Task goal
Reproduce the stretch of material from the line containing "Given: Open 自动采纳 clock icon" through the end of the material, replacing "Algeria" with "Morocco" and leaving everything else unchanged.

[Target position records]
---------------
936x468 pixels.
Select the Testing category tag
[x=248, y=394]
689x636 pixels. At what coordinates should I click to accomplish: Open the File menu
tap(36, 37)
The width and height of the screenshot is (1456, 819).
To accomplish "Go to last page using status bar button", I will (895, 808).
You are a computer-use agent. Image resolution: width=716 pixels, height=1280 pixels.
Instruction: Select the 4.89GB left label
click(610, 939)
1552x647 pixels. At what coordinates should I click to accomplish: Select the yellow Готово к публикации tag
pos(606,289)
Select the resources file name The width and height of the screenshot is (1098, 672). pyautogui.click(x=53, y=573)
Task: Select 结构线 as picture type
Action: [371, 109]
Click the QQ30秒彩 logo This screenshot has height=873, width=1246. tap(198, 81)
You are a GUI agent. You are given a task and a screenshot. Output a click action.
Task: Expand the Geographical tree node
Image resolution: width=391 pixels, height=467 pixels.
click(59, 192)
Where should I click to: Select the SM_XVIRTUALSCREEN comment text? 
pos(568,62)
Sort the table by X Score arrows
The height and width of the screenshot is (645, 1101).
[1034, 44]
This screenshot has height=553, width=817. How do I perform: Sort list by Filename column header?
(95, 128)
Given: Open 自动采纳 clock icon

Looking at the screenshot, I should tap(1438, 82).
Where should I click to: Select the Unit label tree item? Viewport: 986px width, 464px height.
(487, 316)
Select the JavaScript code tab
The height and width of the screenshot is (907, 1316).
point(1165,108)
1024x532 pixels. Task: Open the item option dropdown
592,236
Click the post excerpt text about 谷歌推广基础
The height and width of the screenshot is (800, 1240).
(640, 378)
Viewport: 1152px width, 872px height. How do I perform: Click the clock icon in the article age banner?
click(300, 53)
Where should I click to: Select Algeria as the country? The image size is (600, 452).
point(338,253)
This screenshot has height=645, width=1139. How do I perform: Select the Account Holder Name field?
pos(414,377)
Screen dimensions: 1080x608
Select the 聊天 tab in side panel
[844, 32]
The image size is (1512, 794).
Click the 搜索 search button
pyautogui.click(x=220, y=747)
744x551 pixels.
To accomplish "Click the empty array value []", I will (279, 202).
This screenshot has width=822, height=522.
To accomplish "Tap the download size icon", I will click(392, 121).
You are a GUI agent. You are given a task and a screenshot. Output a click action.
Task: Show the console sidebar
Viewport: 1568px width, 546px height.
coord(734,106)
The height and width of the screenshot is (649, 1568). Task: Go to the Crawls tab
---------------
Output
Given: Open 自动采纳 clock icon

Looking at the screenshot, I should tap(1438, 82).
Where should I click to: Select the Unit label tree item? Viewport: 986px width, 464px height.
(487, 316)
Select the JavaScript code tab
The height and width of the screenshot is (907, 1316).
point(1165,108)
1024x532 pixels. Task: Open the item option dropdown
592,236
Click the post excerpt text about 谷歌推广基础
The height and width of the screenshot is (800, 1240).
(640, 378)
Viewport: 1152px width, 872px height. How do I perform: Click the clock icon in the article age banner?
click(300, 53)
Where should I click to: Select Morocco as the country? The image size is (600, 452).
point(338,253)
This screenshot has height=645, width=1139. How do I perform: Select the Account Holder Name field?
pos(414,377)
Screen dimensions: 1080x608
Select the 聊天 tab in side panel
[844, 32]
The image size is (1512, 794).
Click the 搜索 search button
pyautogui.click(x=220, y=747)
744x551 pixels.
To accomplish "Click the empty array value []", I will (279, 202).
This screenshot has width=822, height=522.
To accomplish "Tap the download size icon", I will click(392, 121).
You are a GUI agent. You are given a task and a screenshot. Output a click action.
Task: Show the console sidebar
Viewport: 1568px width, 546px height.
coord(734,106)
The height and width of the screenshot is (649, 1568). Task: Go to the Crawls tab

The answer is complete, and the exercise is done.